Under this line are the records; repeat exactly the lines starting at the one containing "Yksityiskohtaiset valinnat (278, 1212)" and ending at the one containing "Контакти (29, 1877)", omitting pictures.

[Stored data entries]
= Beginning of Section =

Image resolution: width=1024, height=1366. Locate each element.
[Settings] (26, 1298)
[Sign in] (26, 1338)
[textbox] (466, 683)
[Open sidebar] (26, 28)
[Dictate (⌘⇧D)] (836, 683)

= End of Section =
= Beginning of Section =

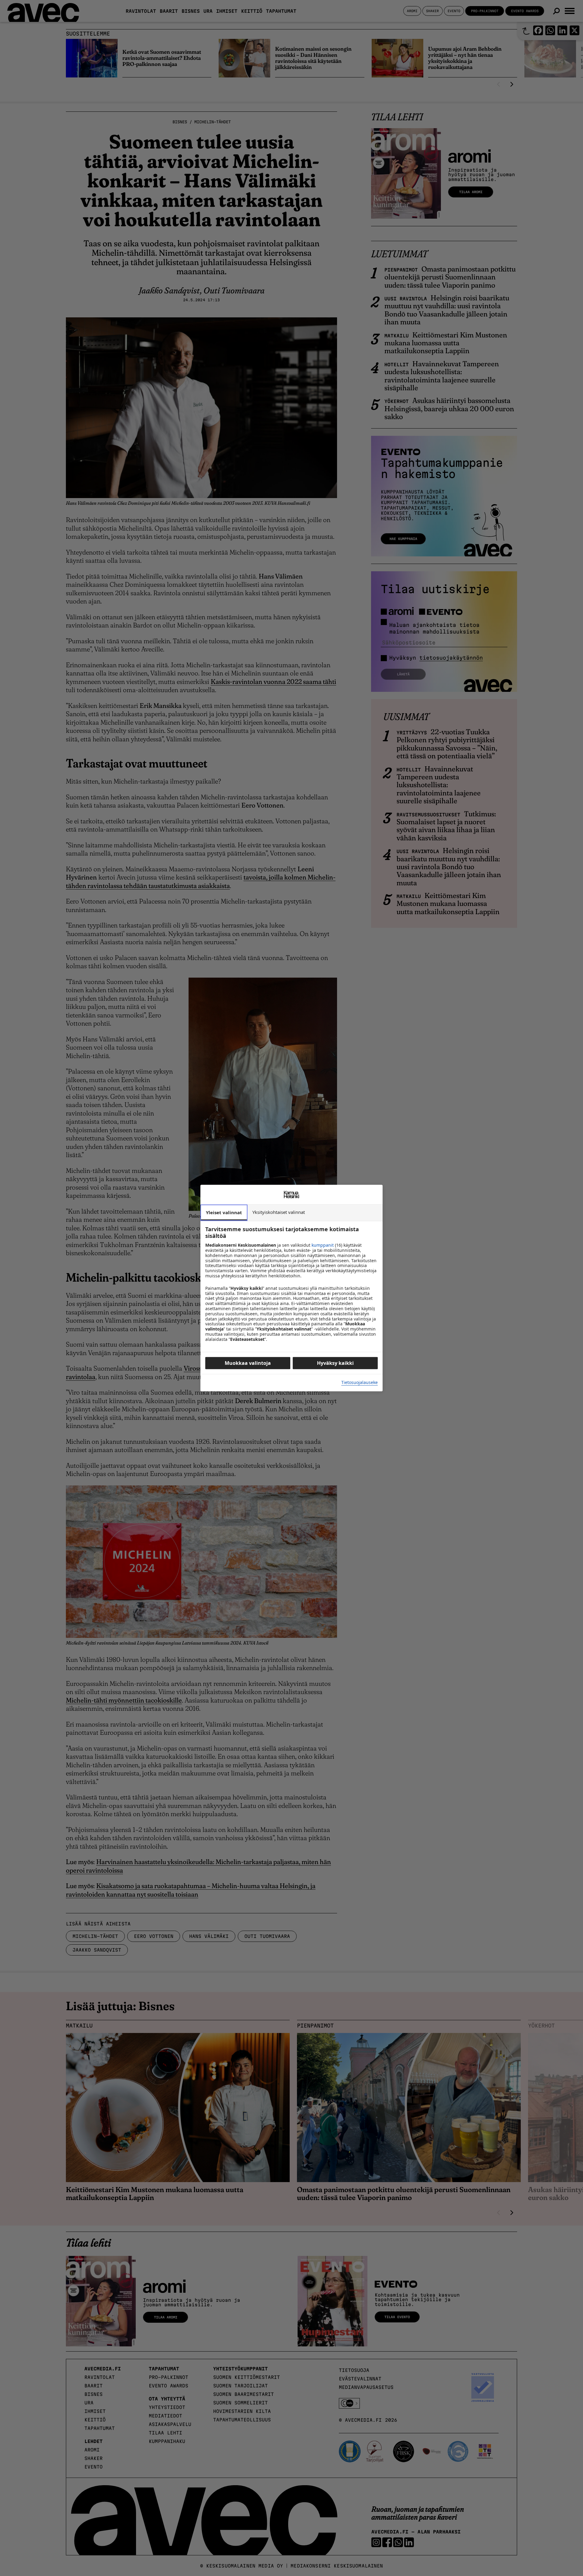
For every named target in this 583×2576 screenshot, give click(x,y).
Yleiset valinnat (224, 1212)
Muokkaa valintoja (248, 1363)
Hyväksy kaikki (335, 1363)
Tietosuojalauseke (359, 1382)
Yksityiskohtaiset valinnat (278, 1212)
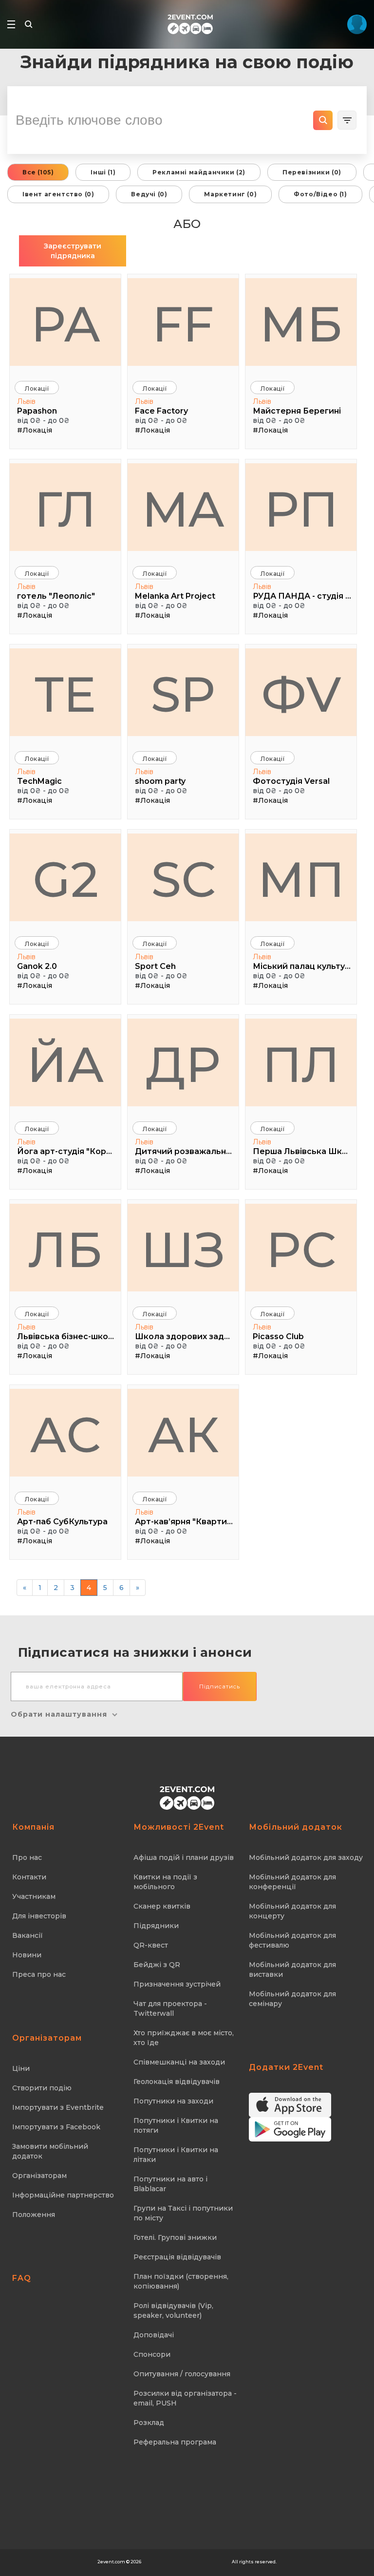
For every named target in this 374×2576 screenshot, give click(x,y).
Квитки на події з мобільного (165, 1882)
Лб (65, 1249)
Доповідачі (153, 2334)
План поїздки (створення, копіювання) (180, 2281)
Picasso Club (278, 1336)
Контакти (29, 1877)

= End of Section =
= Beginning of Section =

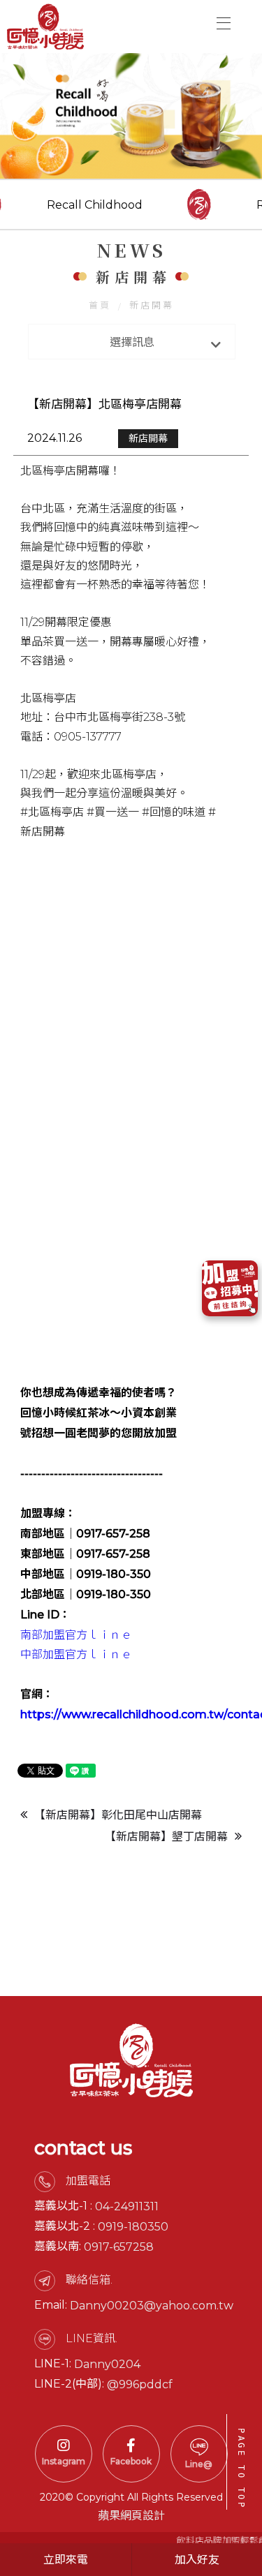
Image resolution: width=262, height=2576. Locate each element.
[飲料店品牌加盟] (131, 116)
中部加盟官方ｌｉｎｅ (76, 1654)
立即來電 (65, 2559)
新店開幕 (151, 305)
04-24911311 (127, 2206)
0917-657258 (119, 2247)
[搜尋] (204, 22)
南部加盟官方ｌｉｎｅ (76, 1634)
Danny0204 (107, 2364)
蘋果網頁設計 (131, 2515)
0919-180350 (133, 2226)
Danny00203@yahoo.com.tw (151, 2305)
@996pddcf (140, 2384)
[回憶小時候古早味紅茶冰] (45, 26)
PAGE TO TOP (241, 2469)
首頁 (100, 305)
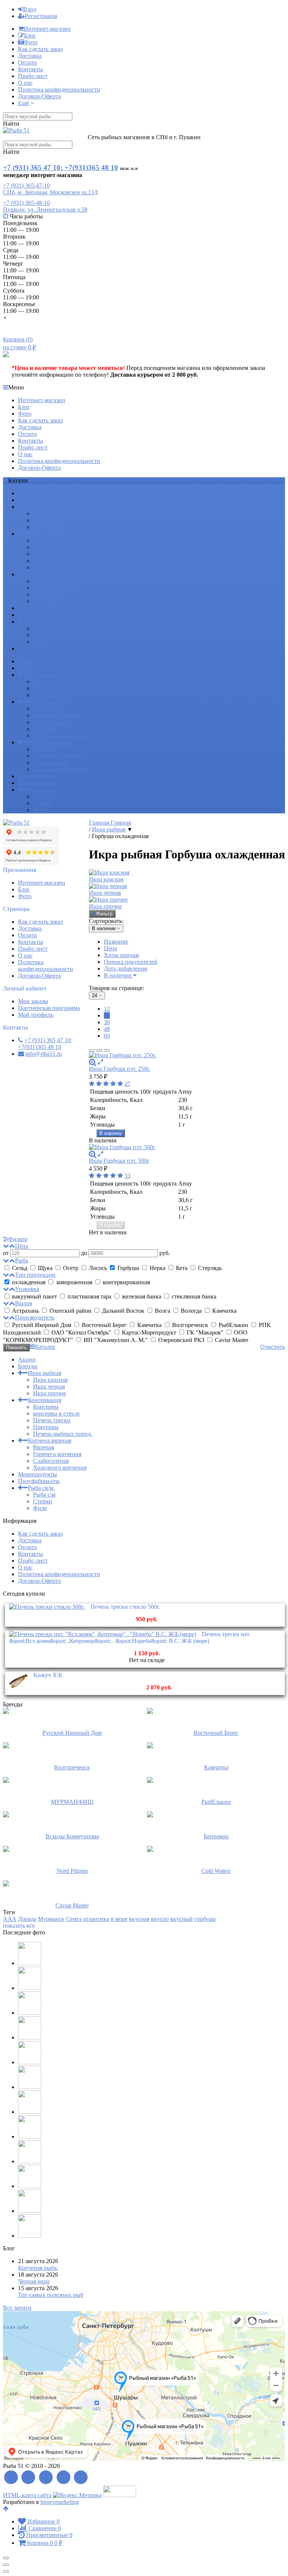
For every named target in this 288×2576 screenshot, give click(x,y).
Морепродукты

= End of Section =

• Solution:
Yksityiskohtaiset valinnat (278, 1212)
For every named target in this 374×2576 screenshot, give click(x,y).
Квитки на події з мобільного (165, 1882)
Лб (65, 1249)
Доповідачі (153, 2334)
План поїздки (створення, копіювання) (180, 2281)
Picasso Club (278, 1336)
Контакти (29, 1877)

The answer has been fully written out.